If you are vegan you can still get your intake of omgea-3 in walnuts chia seeds, flaxseed and hemp seeds oil or through supplementation with algal oil, made from algae which is what omega 3 rich fish feed on.
Beauty diet food #2: Green, leafy vegetables
Green leafy vegetables are vital in a balanced diet and their skin benefits are an added bonus. They contain a variety of essential nutrients, antioxidants, fibre and age-fighting phytochemicals.
Vitamin C is a co-factor for collagen production in your skin and connective tissues. Found in leafy greens, vitamin C (L-ascorbic acid) is one of the most important antioxidant nutrients. It is not naturally synthesized by the human body and therefore an adequate dietary intake of vitamin C is essential.
The vitamin E found in greens protects your skin cells from free radical damage, such as UV damage and air pollution.
Leafy green vegetables also contain folate, a vital nutrient for DNA repair, which also helps produce and maintain new cells.
The vegetables are loaded with disease-fighting phytochemicals, like chlorophyll which provides protection against free radicals that can cause your skin to age. The darker the green the more chlorophyll the vegetable will contain.
Greens are rich in lutein, a powerful antioxidant which boosts hydration levels, helps to improve elasticity and protects against sun damage.
Make it a rule to include at least two portions (160g) of greens each day. Go for watercress, rocket, spinach, romaine lettuce, mixed leaves, baby leaf salad, microgreens and kale. It is easy to get half of that through a daily green salad and another half through a cooked vegetable side for dinner or you could always whip it up in a green smoothie.
Beauty diet food #3: Orange coloured fruit or vegetables
Orange coloured fruit and vegetables contain high amounts of beta-carotene which are essential to give your skin healthy colour.
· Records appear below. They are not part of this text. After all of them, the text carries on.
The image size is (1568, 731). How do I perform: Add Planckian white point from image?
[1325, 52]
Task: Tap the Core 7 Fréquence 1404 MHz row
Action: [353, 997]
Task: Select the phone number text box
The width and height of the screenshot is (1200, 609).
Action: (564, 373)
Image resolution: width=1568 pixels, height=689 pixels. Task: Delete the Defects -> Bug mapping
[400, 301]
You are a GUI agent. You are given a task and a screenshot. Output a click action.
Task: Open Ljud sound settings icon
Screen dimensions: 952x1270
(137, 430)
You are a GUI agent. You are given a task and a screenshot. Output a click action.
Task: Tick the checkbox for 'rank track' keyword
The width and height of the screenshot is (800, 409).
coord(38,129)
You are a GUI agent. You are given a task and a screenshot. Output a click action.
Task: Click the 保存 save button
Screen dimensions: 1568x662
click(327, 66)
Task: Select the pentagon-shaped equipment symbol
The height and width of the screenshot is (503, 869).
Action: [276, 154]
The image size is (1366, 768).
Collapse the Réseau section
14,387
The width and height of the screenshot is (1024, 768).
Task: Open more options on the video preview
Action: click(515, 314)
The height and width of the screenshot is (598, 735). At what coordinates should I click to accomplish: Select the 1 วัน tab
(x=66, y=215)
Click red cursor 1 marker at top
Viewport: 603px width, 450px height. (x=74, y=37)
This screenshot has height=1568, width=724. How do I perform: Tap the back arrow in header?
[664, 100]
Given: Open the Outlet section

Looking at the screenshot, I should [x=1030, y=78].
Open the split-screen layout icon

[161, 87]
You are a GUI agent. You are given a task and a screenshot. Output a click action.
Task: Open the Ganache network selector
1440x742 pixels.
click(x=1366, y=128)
A study by the University of Nottingham found that eating a healthy diet rich in fruit and vegetables gives you a more healthy golden glow than the sun.
These include carrots, butternut squash, sweet potatoes, pumpkin, papaya, orange peppers, zucchini, mango, orange.
The high vitamin A content in these fruit and vegetables helps repair skin tissue and protects against the sun’s harsh rays . As vitamin A is an antioxidant, it also protects from free radicals to help prevent the signs of ageing like wrinkles, pigmentation and an uneven skin tone.
It is best to eat foods such as carrots, squash and sweet potatoes cooked as opposed to raw as vitamin A becomes more bioavailable in cooked food. It’s also helpful to consume these vegetables with oil as this can improve the absorption of vitamin A.
Beauty diet food #4: Pistachios
Pistachios are called the queen of nuts for a reason. They are great source of healthy fats, fibre, protein, antioxidants, and various nutrients, including vitamin B6 and thiamine. They’re also rich in the amino acid L-Arginine, which is a precursor of nitric oxide, a molecule that dilates our blood vessels and increases circulation of blood.
More blood delivers more oxygen and essential nutrients to our skin cells and removes waste products. Nitric Oxide also supports tissue repair, including collagen formation.
Put a tablespoon of pistachios into your morning smoothie, have 30g as a snack or make a delicious pistachio-based pesto sauce.
A study shows how the visual cue of pistachios can actually aid in weight loss as it aids you to consume fewer calories.
Beauty diet supplement: astaxanthin
Astaxanthin is one of the most powerful antioxidants that has been shown in clinical studies to increase skin moisture, elasticity, lighten dark spots, as well as promote skin smoothness, decreasing fine lines.
Astaxanthin has incredible UV-blocking properties, which helps to assist the skin in protecting itself against sun-related damage.
The natural sources of astaxanthin are algae, wild salmon, trout, krill, lobster, shrimp and crayfish.
But you can also take it as a supplement as it’s high doses that have been shown to benefit skin. These have been researched and proven safe in doses of up to 40 milligrams daily for 12 weeks. If you’re getting it from whole food sources, try incorporating a few servings of astaxanthin-rich foods into your diet per week.